To me, code that is 95% correct will either fail catastrophically or give very wrong results. Imagine if the code you wrote was off 5% for every number it was supposed to generate. Code that is 99.99% correct will introduce subtle bugs.

* No shade to chatGPT, writing a function that calculates shap values is tough lol, I just wanted to see what it could do. I do think that, given time, it'll be able to write a days worth of high quality code in a few seconds.

◧◩◪◨⬒
5. Workac+Pu[view] [source] 2022-12-15 14:32:19
>>CapmCr+ur
The thing about ChatGPT is that it warning shot. And all these people I see talking about it, laughing about how the shooter missed them.

Clearly ChatGPT is going to improve, and AI development is moving at a breakneck pace and accelerating. Dinging it for totally fumbling 5% or 10% of written code is completely missing the forest for the trees.

◧◩◪◨⬒⬓
6. woeiru+j91[view] [source] 2022-12-15 17:08:15
>>Workac+Pu
Yeah, but people were also saying this about self-driving cars, and guess what that long tail is super long, and its also far fatter than we expected. 10 years ago people were saying AI was coming for taxi drivers, and as far as I can tell we're still 10 years away.

I'm nonplussed by ChatGPT because the hype around it is largely the same as was for Github Copilot and Copilot fizzled badly. (Full disclosure: I pay for Copilot because it is somewhat useful).

◧◩◪◨⬒⬓⬔
7. kerkes+8j2[view] [source] 2022-12-15 22:56:13
>>woeiru+j91
Tesla makes self-driving cars that drive better than humans. The reason you have to touch the steering wheel periodically is political/social, not technical. An acquaintance of mine read books while he commutes 90 minutes from Chattanooga to work in Atlanta once or twice a week. He's sitting in the driver's seat but he's certainly not driving.

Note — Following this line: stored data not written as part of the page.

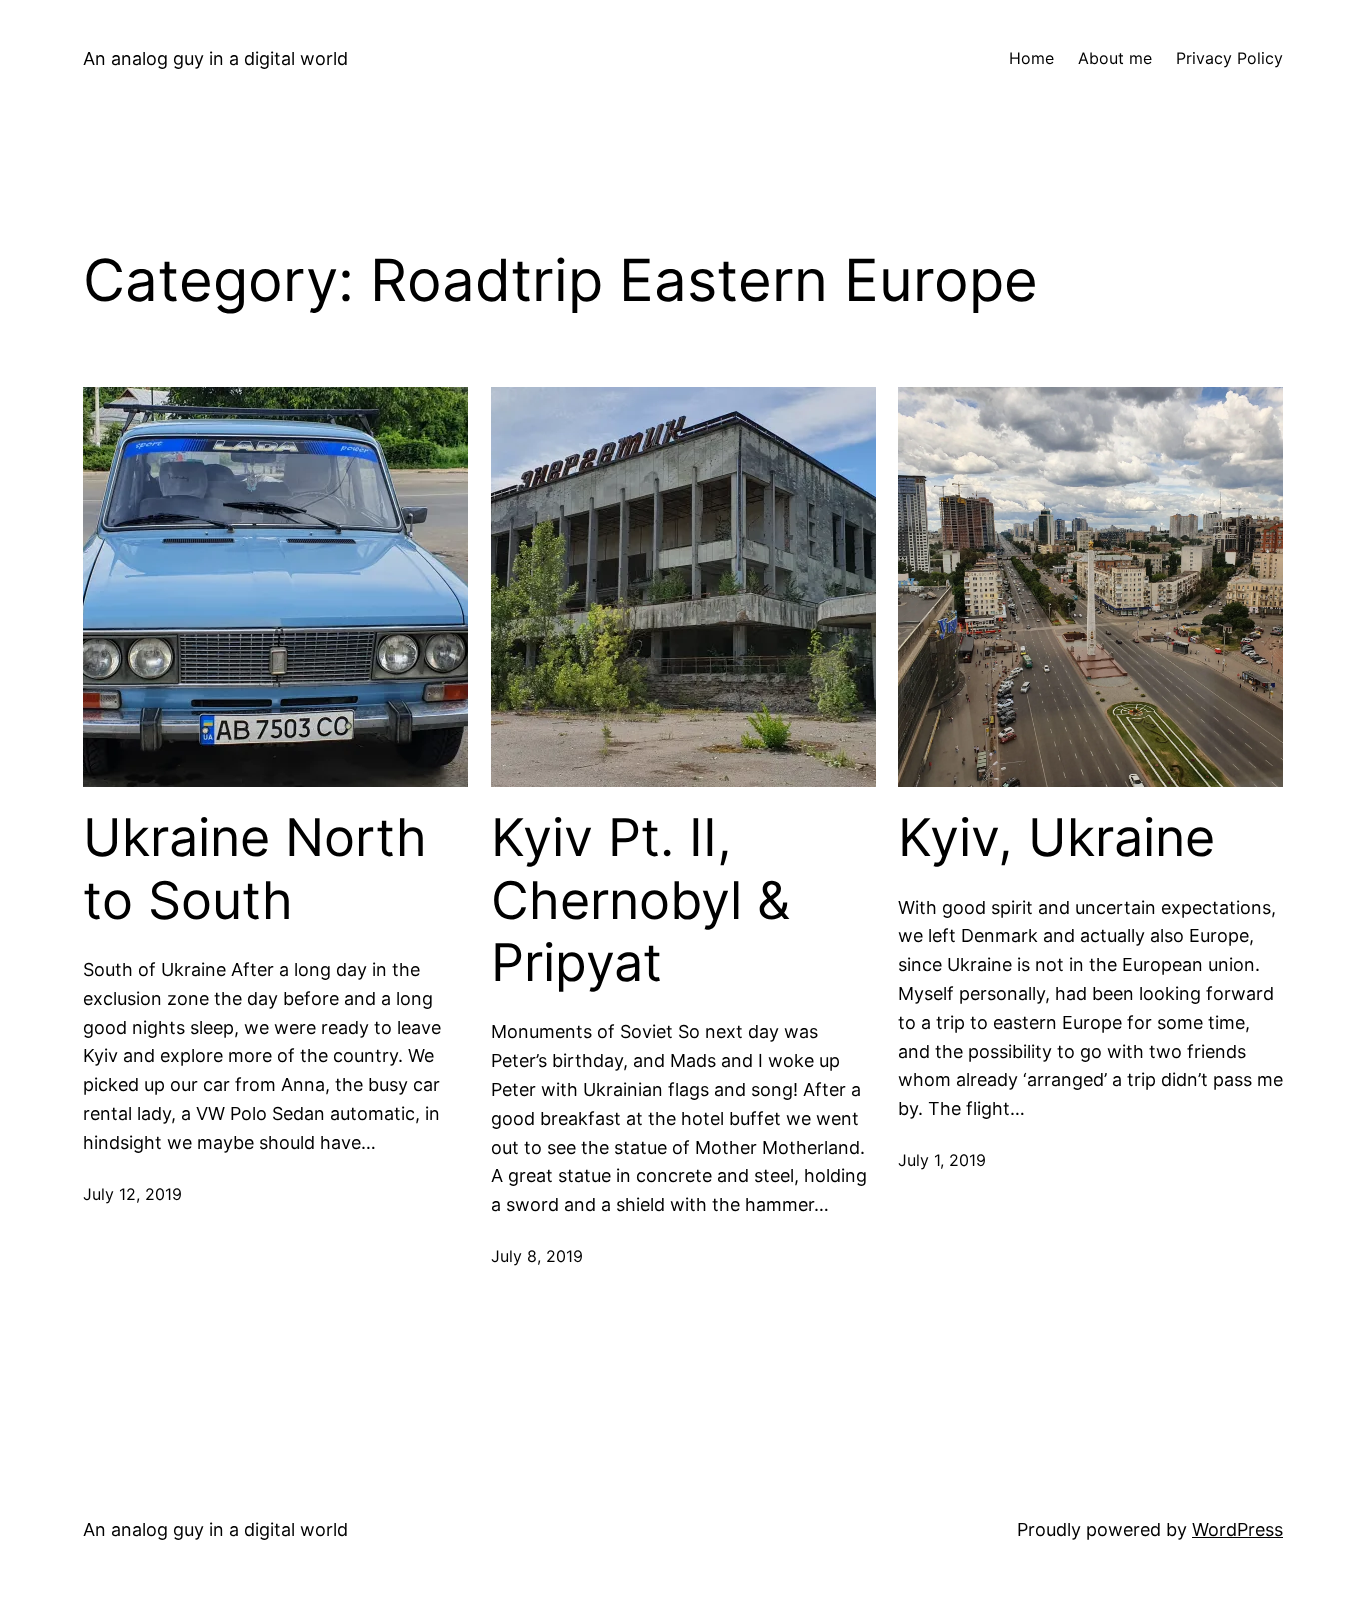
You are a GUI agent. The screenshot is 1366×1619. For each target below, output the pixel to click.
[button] (275, 587)
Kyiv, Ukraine (1056, 838)
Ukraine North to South (255, 869)
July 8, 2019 (537, 1256)
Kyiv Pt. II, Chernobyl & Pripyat (640, 900)
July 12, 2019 (132, 1194)
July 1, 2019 (942, 1160)
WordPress (1237, 1529)
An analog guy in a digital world (215, 58)
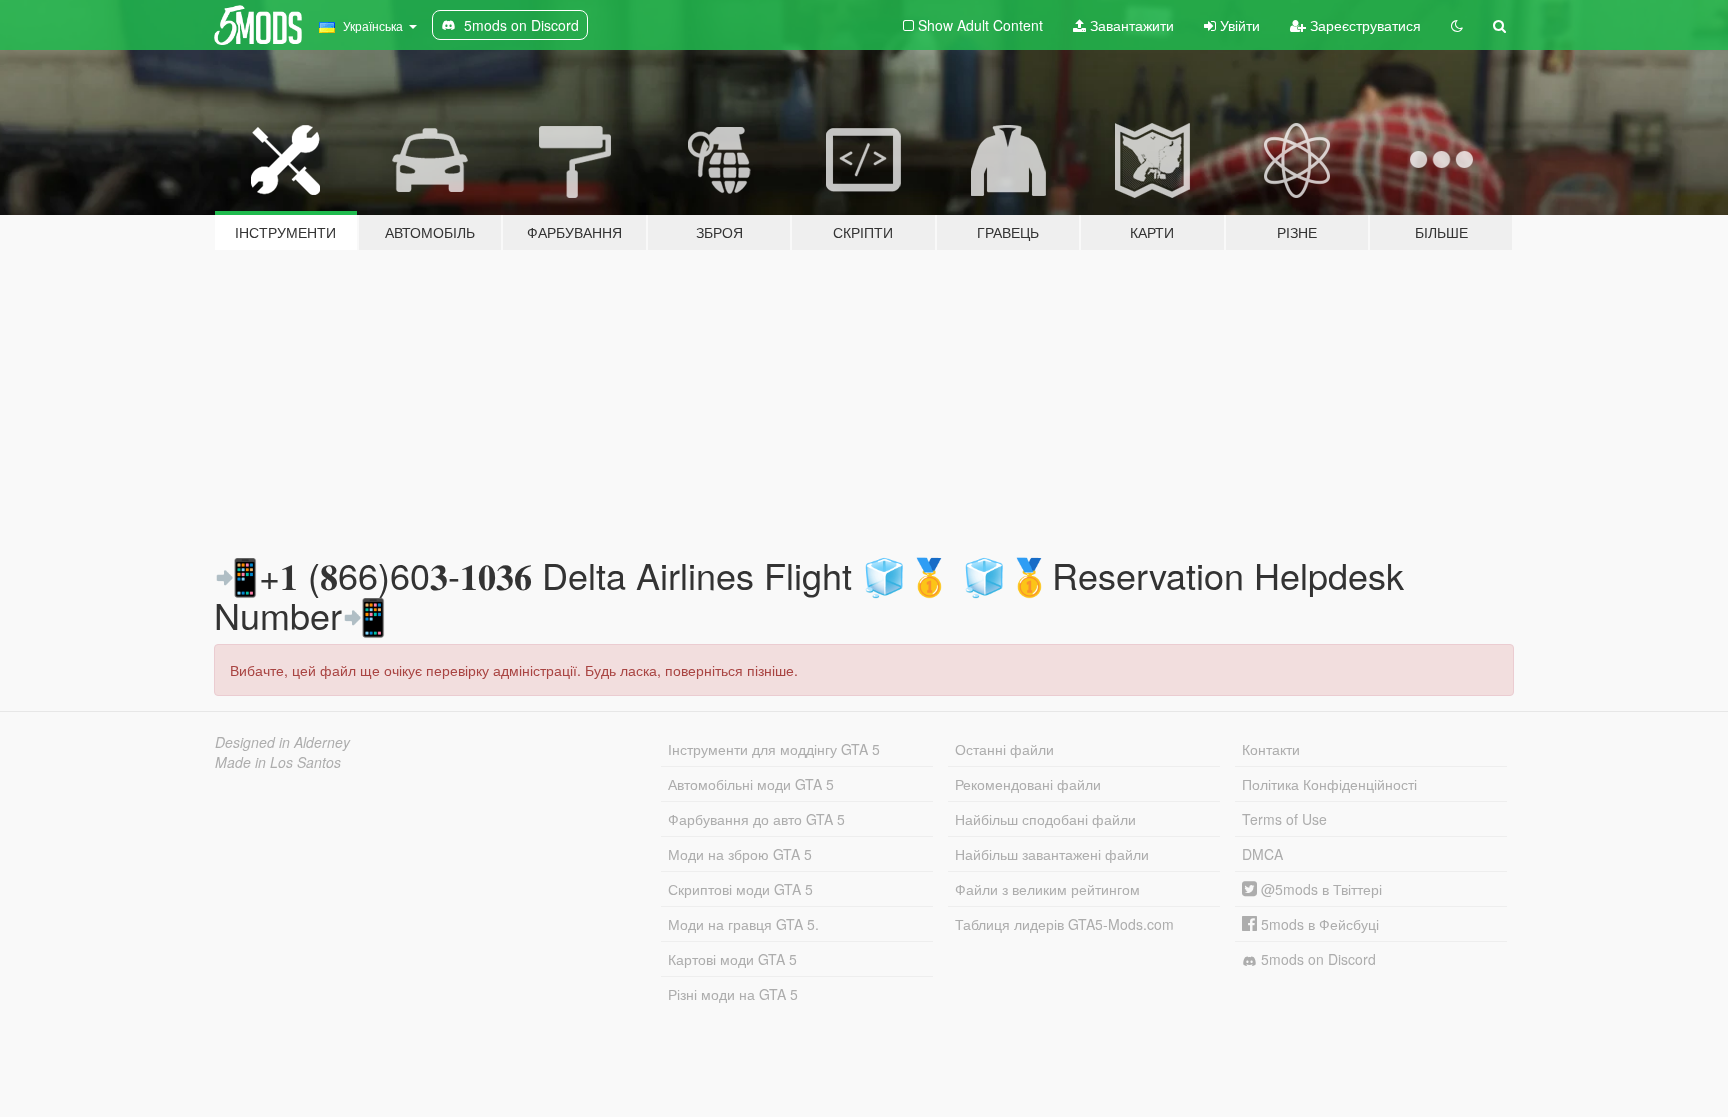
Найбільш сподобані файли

The political/social factors which apply to the life-and-death decisions made driving a car, don't apply to whether one of the websites I work on works perfectly.

I'm 35, and I've paid to write code for about 15 years. To be honest, ChatGPT probably writes better code than I did at my first paid internship. It's got a ways to go to catch up with even a junior developer in my opinion, but it's only a matter of time.

And how much time? The expectation in the US is that my career will last until I'm 65ish. That's 30 years from now. Tesla has only been around 19 years and now makes self-driving cars.

So yeah, I'm not immediately worried that I'm going to lose my job to ChatGPT in the next year, but I am quite confident that my role will either cease existing or drastically change because of AI before the end of my career. The idea that we won't see AI replacing professional coders in the next 30 years strains credulity.

Luckily for me, I already have considered some career changes I'd want to do even if I weren't forced to by AI. But if folks my age were planning to finish out their careers in this field, they should come up with an alternative plan. And people starting this field are already in direct competition to stay ahead of AI.

◧◩◪◨⬒⬓⬔⧯
8. prioms+RP2[view] [source] 2022-12-16 02:39:16
>>kerkes+8j2
I was of the impression that Tesla's self driving is still not fully reliable yet. For example a recent video shows a famous youtuber having to take manual control 3 times in a 20 min drive to work [0]. He mentioned how stressful it was compared to normal driving as well.